### EXERCISE TEXT
Showing posts with label Creativity. Show all posts
Showing posts with label Creativity. Show all posts

Sunday, June 27, 2021

Build something that matters

The most highly funded startups by state.


Years ago I wrote an article about building something from nothing.  Years later that doesn't cut it. It isn't enough to just build something. You have to build something significant and profound.

There many startups at Carnegie Mellon University, the world's leading institution for artificial intelligence. When you talk to the people building them, you'll quickly realize that these people rarely think about the business - they are thinking about the technology. These companies consist of a magical sensor, a web of sensors, or stream of data. These companies assume that customers exist who need such magical sensors. Sometimes it is true. Sometimes people really do need that missing piece of data. But many times, only one person needed it.

### GIVEN MATERIAL
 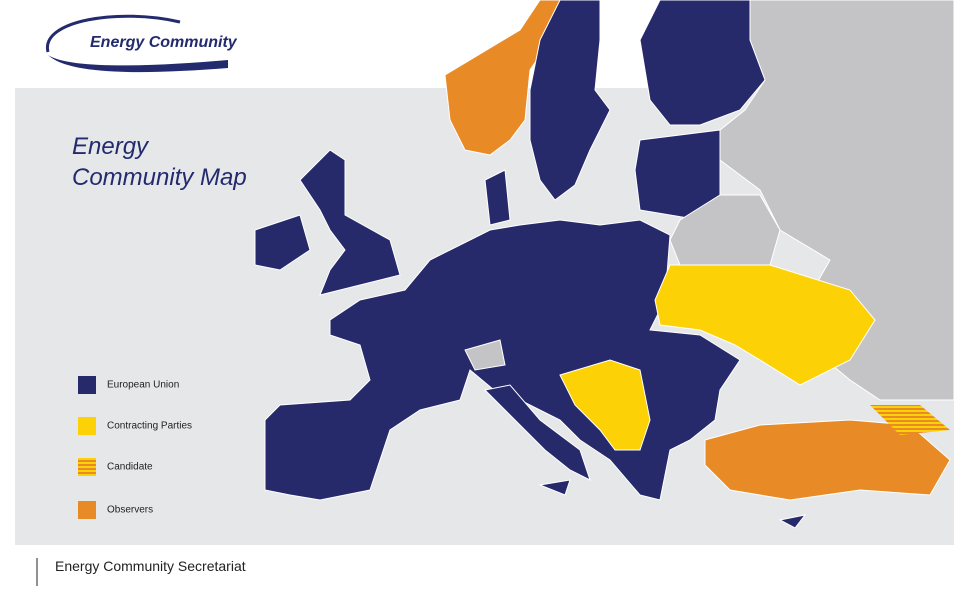 I want to click on italy, so click(x=537, y=432). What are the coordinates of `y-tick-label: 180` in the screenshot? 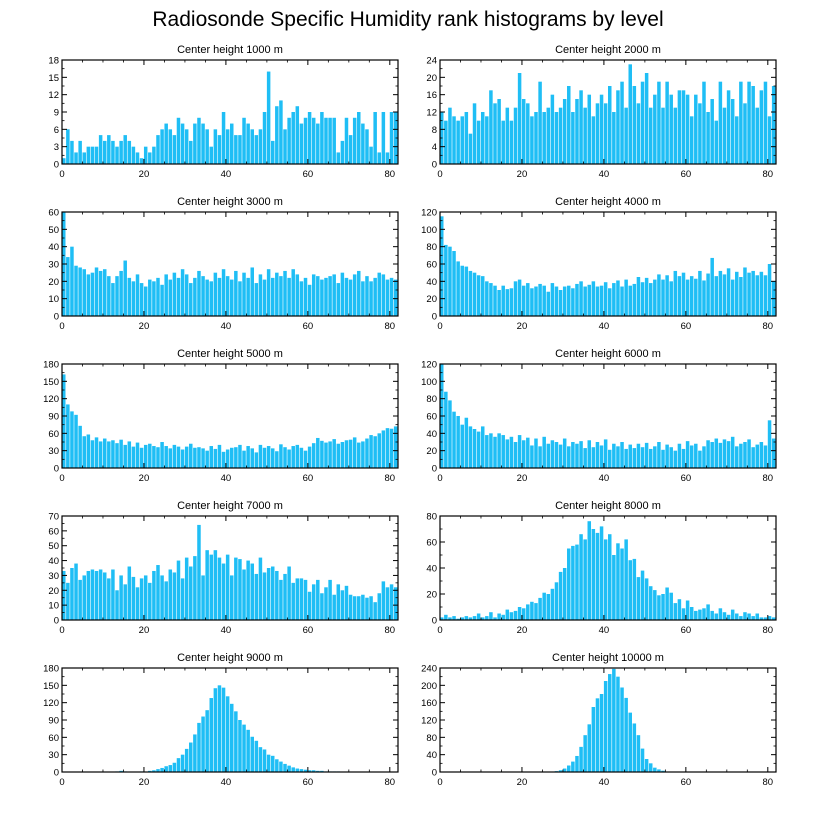 It's located at (51, 670).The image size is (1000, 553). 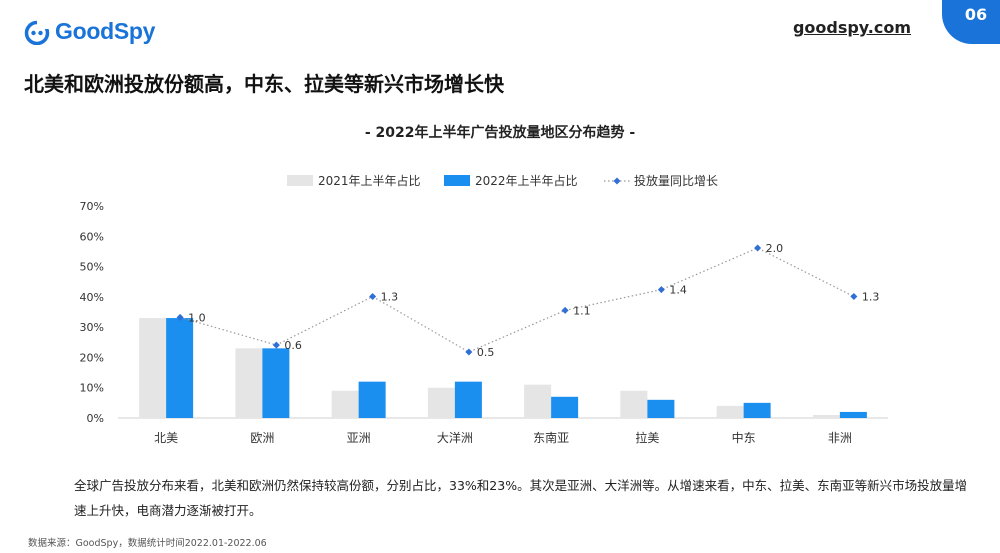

### WHAT YOU WILL DO
1. Retype the passage of the blog post on building something that matters, from "The most highly" up to and including "person needed it.".
2. In the blog post on building something that matters, what are the people building startups at Carnegie Mellon University said to be thinking about rather than the business?

### RESPONSES TO THE EXERCISE
1.
The most highly funded startups by state.


Years ago I wrote an article about building something from nothing.  Years later that doesn't cut it. It isn't enough to just build something. You have to build something significant and profound.

There many startups at Carnegie Mellon University, the world's leading institution for artificial intelligence. When you talk to the people building them, you'll quickly realize that these people rarely think about the business - they are thinking about the technology. These companies consist of a magical sensor, a web of sensors, or stream of data. These companies assume that customers exist who need such magical sensors. Sometimes it is true. Sometimes people really do need that missing piece of data. But many times, only one person needed it.

2. The technology.